General characteristics
- Class & type: Flower-class corvette (original)
- Displacement: 950 long tons (970 t)
- Length: 205 ft 1 in (62.51 m) o/a
- Beam: 33 ft 1 in (10.08 m)
- Draught: 13 ft 5 in (4.09 m)
- Propulsion: single shaft; 2 × Scotch boilers; 1 × 4-cylinder triple-expansion reciprocating steam engine; 2,750 ihp (2,050 kW);
- Speed: 16 knots (30 km/h; 18 mph)
- Range: 3,450 nmi (6,390 km; 3,970 mi) at 12 kn (22 km/h; 14 mph)
- Complement: 47
- Sensors & processing systems: 1 × SW1C or 2C radar; 1 × Type 123A or Type 127DV sonar;
- Armament: 1 × BL 4-inch (101.6 mm) Mk.IX single gun; 2 × .50 cal machine gun (twin); 2 × Lewis .303 cal machine gun (twin); 2 × Mk.II depth charge throwers; 2 × depth charge rails with 40 depth charges; originally fitted with minesweeping gear, later removed;

= HMCS Bittersweet =

Flower-class corvette

HMCS Bittersweet was a that served with the Royal Canadian Navy during the Second World War. Ordered by the Royal Navy at the beginning of the war, the ship was transferred to the Royal Canadian Navy who had an excess of personnel and not enough ships. Laid down and Launched in 1940, the corvette fought as an ocean convoy escort in the Battle of the Atlantic. The vessel was named for the flowering vine solanum dulcamara. Since the vessel was owned by the British, it kept its flower name. Following the war, Bittersweet was returned to the Royal Navy and was broken up for scrap in 1950.

[ACTION ITEM]: In the HMCS Bittersweet text, what flowering vine was the ship named for?

[SUPPLIED DATA]:
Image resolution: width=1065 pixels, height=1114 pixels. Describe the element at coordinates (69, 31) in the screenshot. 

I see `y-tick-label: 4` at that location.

[WRITTEN SOLUTION]: Solanum dulcamara